U.S.-Canada bridge reopens after police clear protesters
North America’s busiest trade link reopened for traffic late Sunday evening, ending a six-day blockade, Canada Border Services Agency said, after Canadian police cleared the protesters fighting to end COVID-19 restrictions.
Canadian police made several arrests on Sunday and cleared protesters and vehicles that occupied the Ambassador Bridge in Windsor, Ontario, after a court order on Friday.
The blockade had choked the supply chain for Detroit’s carmakers, forcing Ford Motor Co (F.N), the second-largest U.S. automaker, General Motors Co (GM.N) and Toyota Motor Corp (7203.T) to cut production.
The bridge carries about $360 million a day in two-way cargoes – 25% of the value of all U.S.-Canada goods trade.
A Windsor Police official told reporters that 20 to 30 arrests had been made. Police also seized vehicles within the demonstration area, according to an earlier statement.
Police stepped up their presence on Sunday with more than 50 vehicles, including cruisers, buses and an armoured car, as the number of protesters dropped to around 45 from roughly 100 on Saturday. Windsor Police tweeted “there will be zero tolerance for illegal activity”.

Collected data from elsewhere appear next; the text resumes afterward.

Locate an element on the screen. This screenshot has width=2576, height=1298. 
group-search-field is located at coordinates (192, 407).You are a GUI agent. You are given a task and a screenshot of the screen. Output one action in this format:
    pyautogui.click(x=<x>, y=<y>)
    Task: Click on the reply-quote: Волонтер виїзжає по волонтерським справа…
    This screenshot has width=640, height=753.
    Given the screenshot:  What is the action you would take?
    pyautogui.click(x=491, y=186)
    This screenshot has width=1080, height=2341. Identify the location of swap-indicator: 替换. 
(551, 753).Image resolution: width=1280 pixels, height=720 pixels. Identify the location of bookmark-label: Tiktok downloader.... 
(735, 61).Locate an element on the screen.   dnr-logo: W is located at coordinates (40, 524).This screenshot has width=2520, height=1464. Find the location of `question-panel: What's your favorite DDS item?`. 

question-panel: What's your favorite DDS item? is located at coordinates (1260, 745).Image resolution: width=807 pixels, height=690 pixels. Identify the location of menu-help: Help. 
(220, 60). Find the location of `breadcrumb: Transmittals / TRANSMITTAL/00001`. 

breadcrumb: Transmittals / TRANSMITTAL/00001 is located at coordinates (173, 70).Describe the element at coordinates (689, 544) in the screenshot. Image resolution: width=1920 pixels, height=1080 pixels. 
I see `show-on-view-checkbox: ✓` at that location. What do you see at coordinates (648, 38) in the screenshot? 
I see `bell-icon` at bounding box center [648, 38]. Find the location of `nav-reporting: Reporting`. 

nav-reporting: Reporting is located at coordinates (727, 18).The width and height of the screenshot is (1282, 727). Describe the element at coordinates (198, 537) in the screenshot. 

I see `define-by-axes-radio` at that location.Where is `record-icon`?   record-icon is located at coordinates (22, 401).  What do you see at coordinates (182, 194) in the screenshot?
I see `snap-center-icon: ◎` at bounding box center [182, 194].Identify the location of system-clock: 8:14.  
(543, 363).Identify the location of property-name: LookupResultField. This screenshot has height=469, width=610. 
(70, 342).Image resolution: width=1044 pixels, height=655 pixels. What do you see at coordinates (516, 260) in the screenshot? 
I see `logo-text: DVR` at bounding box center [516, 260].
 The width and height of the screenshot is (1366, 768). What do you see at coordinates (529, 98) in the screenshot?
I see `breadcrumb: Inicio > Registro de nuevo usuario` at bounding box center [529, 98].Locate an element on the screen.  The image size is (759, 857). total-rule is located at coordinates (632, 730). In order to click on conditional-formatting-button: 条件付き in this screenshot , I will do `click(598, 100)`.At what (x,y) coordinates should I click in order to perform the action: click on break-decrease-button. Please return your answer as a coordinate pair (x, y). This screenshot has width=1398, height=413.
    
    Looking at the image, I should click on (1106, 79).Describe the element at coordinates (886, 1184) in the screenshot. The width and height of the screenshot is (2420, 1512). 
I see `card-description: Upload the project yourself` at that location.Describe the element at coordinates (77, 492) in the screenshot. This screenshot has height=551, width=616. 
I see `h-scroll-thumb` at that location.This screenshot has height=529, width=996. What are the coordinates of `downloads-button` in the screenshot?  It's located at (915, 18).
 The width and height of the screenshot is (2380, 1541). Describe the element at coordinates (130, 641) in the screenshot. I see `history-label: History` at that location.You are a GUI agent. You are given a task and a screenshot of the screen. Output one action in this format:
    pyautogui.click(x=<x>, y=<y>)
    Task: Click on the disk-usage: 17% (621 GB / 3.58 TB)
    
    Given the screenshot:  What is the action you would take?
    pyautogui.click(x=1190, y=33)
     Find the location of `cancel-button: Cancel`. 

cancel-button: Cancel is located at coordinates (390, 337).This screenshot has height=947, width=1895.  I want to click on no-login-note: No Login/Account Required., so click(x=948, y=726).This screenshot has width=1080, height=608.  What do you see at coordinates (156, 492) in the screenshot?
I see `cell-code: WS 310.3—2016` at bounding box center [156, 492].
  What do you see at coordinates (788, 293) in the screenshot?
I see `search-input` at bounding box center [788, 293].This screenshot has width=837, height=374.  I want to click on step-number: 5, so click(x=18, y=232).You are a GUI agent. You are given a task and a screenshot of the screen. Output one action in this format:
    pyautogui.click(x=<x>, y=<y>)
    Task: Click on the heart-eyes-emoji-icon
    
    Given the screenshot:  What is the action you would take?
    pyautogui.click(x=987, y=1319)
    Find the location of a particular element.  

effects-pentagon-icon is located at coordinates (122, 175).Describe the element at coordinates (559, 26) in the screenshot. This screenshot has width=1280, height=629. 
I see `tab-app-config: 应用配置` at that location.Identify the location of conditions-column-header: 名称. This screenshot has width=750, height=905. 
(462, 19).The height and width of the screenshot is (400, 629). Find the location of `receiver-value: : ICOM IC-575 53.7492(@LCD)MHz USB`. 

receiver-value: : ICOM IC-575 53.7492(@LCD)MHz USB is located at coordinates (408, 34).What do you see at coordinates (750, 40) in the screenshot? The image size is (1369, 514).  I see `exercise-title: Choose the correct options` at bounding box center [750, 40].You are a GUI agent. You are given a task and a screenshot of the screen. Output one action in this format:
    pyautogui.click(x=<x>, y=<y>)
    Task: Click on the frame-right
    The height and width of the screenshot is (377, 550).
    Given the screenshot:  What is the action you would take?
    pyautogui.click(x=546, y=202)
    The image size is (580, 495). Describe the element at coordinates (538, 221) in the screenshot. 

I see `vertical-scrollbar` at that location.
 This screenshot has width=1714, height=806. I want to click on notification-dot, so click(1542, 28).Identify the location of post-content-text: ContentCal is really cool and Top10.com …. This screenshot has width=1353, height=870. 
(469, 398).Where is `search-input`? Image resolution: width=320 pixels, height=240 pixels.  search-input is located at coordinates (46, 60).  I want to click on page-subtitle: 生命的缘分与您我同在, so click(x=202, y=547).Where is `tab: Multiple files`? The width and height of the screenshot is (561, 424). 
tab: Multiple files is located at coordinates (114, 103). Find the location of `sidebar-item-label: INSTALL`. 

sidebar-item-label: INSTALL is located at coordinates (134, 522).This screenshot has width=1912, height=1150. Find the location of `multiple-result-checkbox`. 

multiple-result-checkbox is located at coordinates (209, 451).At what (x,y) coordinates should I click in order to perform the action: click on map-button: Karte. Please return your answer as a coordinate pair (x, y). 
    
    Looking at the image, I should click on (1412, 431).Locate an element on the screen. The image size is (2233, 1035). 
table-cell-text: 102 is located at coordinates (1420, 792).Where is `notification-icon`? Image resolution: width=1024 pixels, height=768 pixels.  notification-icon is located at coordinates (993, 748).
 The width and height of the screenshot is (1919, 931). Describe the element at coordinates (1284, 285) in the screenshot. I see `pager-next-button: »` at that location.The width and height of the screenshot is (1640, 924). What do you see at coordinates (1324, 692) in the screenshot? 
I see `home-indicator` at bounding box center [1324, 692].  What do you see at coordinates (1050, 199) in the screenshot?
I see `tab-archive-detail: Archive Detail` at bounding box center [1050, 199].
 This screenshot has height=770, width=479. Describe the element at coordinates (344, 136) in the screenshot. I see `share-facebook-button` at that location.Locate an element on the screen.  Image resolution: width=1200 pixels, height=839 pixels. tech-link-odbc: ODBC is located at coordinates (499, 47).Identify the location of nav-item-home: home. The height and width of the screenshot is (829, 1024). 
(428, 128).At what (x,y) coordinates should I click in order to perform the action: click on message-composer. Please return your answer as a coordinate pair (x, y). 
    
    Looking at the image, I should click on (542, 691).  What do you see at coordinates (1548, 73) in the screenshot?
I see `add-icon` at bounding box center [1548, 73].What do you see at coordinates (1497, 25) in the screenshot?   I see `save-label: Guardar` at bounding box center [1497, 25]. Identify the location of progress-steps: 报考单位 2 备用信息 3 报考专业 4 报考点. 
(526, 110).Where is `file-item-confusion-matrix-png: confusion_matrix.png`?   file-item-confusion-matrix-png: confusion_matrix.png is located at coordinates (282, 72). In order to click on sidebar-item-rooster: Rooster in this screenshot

In Ottawa, counter protests started blocking vehicles trying to join the protests on Sunday, with residents losing patience over the three-week-old demonstrations.
In the western Canadian province of British Columbia, the Pacific highway border crossing in Surrey was temporarily closed on Sunday afternoon, for a second day, by a group of about 200 protesters, according to a Reuters photographer on the scene. A small group of protesters gathered on U.S. side of the border, blocking incoming vehicles.
The “Freedom Convoy” protests, started in the national capital Ottawa by Canadian truckers opposing a vaccinate-or-quarantine mandate for cross-border drivers, entered its 17th day on Sunday. But it has now morphed into a rallying point against broader COVID-19 curbs, carbon tax and other issues, with people joining in cars, pick-up trucks and farm vehicles.
“We’re fed up, we’re tired. We want Ottawa to be boring again,” said an Ottawa resident at a counter protest in front of the city’s police headquarters.
The Canadian government had discussed whether to invoke special emergency powers to deal with the protests in the capital, Emergency Preparedness Minister Bill Blair told CBC News on Sunday. Blair said the lack of police enforcement in Ottawa was “inexplicable.”
The rarely used Emergencies Act would allow the federal government to override the provinces and authorize special temporary measures to ensure security during national emergencies anywhere in the country. It has only been used once in peacetime – by Trudeau’s father, former Prime Minister Pierre Trudeau – in 1970.
Strangling bilateral trade, protests have spread to three border points, including in Alberta and Manitoba. Canadian police have said the protests have been partly funded by U.S. supporters, and Ontario froze funds donated via one U.S. platform GiveSendGo on Thursday.
The estimated loss so far from the blockades to the auto industry alone could be as high as $850 million, based on IHS Markit’s data, which puts the 2021 daily flow in vehicles and parts at $141.1 million a day.
“Today, our national economic crisis at the Ambassador Bridge came to an end,” Windsor City Mayor Drew Dilkens said in a tweet.
In Europe, a convoy of 150 cars protesting COVID-19 restrictions left Paris on Sunday morning and headed towards Brussels, protesters told Reuters.